The particular question–because there are a few that occur to me in this way which I’ve scribbled into my soul over our eight years together–is “And, Michael, what do you need?”

I can hear the questions the way I can hear my breathing. Usually after running or exercising or working hard, I hear what’s been there, unacknowledged and unnoticed. I hear my breathing. The questions are like that. The longer I’m in direction the more this happens: I find Lucy’s words coming up. She is a means of grace in that way. God speaks through her to me. And I’ve been hearing that question. Michael, what do you need?

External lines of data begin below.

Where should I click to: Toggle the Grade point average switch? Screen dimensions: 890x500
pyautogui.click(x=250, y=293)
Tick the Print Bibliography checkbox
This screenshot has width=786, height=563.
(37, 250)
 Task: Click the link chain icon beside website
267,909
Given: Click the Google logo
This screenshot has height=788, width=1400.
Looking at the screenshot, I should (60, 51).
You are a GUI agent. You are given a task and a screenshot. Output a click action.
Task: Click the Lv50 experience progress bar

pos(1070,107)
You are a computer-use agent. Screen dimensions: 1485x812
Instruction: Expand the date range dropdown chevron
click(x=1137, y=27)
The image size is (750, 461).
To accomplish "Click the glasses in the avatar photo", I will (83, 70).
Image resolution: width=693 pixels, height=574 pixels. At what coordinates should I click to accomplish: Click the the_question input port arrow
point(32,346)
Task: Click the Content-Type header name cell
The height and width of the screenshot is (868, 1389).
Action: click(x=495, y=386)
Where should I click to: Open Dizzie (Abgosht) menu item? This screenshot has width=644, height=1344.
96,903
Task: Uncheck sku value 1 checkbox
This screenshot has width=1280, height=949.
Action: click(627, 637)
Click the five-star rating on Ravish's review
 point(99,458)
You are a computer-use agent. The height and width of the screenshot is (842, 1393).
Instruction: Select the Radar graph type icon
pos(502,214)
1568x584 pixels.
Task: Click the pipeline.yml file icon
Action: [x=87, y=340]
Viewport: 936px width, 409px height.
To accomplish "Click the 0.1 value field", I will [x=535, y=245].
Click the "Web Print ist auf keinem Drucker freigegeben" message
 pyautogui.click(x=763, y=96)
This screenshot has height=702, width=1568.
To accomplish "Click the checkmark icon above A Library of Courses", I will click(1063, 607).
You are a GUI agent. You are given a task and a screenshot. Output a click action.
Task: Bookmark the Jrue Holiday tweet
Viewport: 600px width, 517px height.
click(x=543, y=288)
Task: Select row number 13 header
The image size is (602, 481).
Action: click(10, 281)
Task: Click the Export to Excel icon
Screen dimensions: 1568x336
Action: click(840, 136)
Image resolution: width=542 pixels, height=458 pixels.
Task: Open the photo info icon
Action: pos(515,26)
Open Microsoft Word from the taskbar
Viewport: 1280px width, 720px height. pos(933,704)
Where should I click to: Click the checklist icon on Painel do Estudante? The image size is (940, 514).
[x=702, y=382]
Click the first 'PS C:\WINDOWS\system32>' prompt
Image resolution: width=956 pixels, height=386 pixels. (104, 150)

It turns all my energy, energy I often direct toward being good for others, ministering to others, caring for others in the church, home, and hospital–all that meaningful energy comes to me in a question. It’s hard to pay that kind of attention to yourself when you serve others. Until you have to. Sometimes you don’t realize you have to until it comes up in a good question.

So, here it is for us: what do you need?

Sitting in Pain

Sitting in pain. That’s a phrase I hear often. I see people doing it, sitting in pain.

Sometimes you can look into a person’s face and see it. Pain takes many forms. It’s good at masking itself, staying hidden, but it leaks out too. It’ll snatch the face you were trying hard to hold. Pain will break the exterior guarded smoothness of your made-up self. Pain has a way of having its way.

I think what honors pain–and I do think that pain like other feelings should be honored, respected–is giving it due room. When it comes, you can’t make it go away. You can’t force pain to leave. Even drugs numb the senses rather than remove the pain itself. No, pain needs space. Pain that’s respected is pain that’s given space.

Clear the field of your soul. And if you see pain rising in that field, give it the whole place. Sit with that pain. It may take over, hijacking your life for a while. It may feel scary, burdening you with new fear. It may be suffocating, taking the breath and life out of you. But pain, after its done, will pass. Then, you’ll see what’s next.

My Blog: How to Love

The pain on her face disrupts and unsettles me. I think about her expression all day long. She is the wife of a patient and she’s remained at his side.

She’s smelled the stink of his excrement until the scent of his insides is normal to her. She’s listened as medical team members file in and out of the room.

Each time a doctor rounds with students, the patient’s spouse is in that familiar seat, waiting and doing her best to love her husband. She is an image of how to love, and I keep her in mind.

At first, in the words of one of my students, she haunts me. And I think better of it. I think of her the way I suggested my student might see her patients: as friends.

My patient and his wife become friends to me. And they walk with me through the quiet halls of our hospital. They sit with me at my desk as I reflect upon my ministry today. They wait with me. They tell me how waiting is an expression of my pastoral care.

And I believe them. And I settle into myself. And I give thanks for them and for her and for the image she offered of how to love.

My Blog: Spending Yourself

Spend some of your quiet moments with yourself, considering yourself, thinking about you.

Not the job. Not the task. Not the vision. Not the project. Just you.

Your mind, dutiful as it is, will resist it. Your spirit may feel anxious. It’ll feel like a small robbery, this giving of yourself back to yourself and not giving you away to some other thing.

Take it in and feel what it’s like. You need those moments. They will make you and re-make you after you’ve spent you. Those moments are prayerfulness. Those moments are times of contemplation and rest. You need them.

My Blog: Open for Surprises

The day may not go as you planned, and that can be a great gift. Surprises abound when you loosen your hand around your schedule, your time, your to-do list, your hopes. You don’t know what you’ll get, and you can approach that unknowing with anticipation rather than fear, curiosity not apprehension.

Someone once asked me what happened to my pastoral care when I couldn’t control things. It was a rich question. It helped me think about the essential way any pastoral practice is unknown, how it’s an act of faith to serve people as a minister.

The question also helped me remember to pray for surprises in my work. To ask God to open me to surprises. To make me sensitive, like some of my best teachers of ministry have, to the interruptions.

The surprises are the ways I keep wondering into a world of faith and excitement. How poor I’d be if everything went the way I thought–or even hoped–it would. I hope you can embrace the surprises today.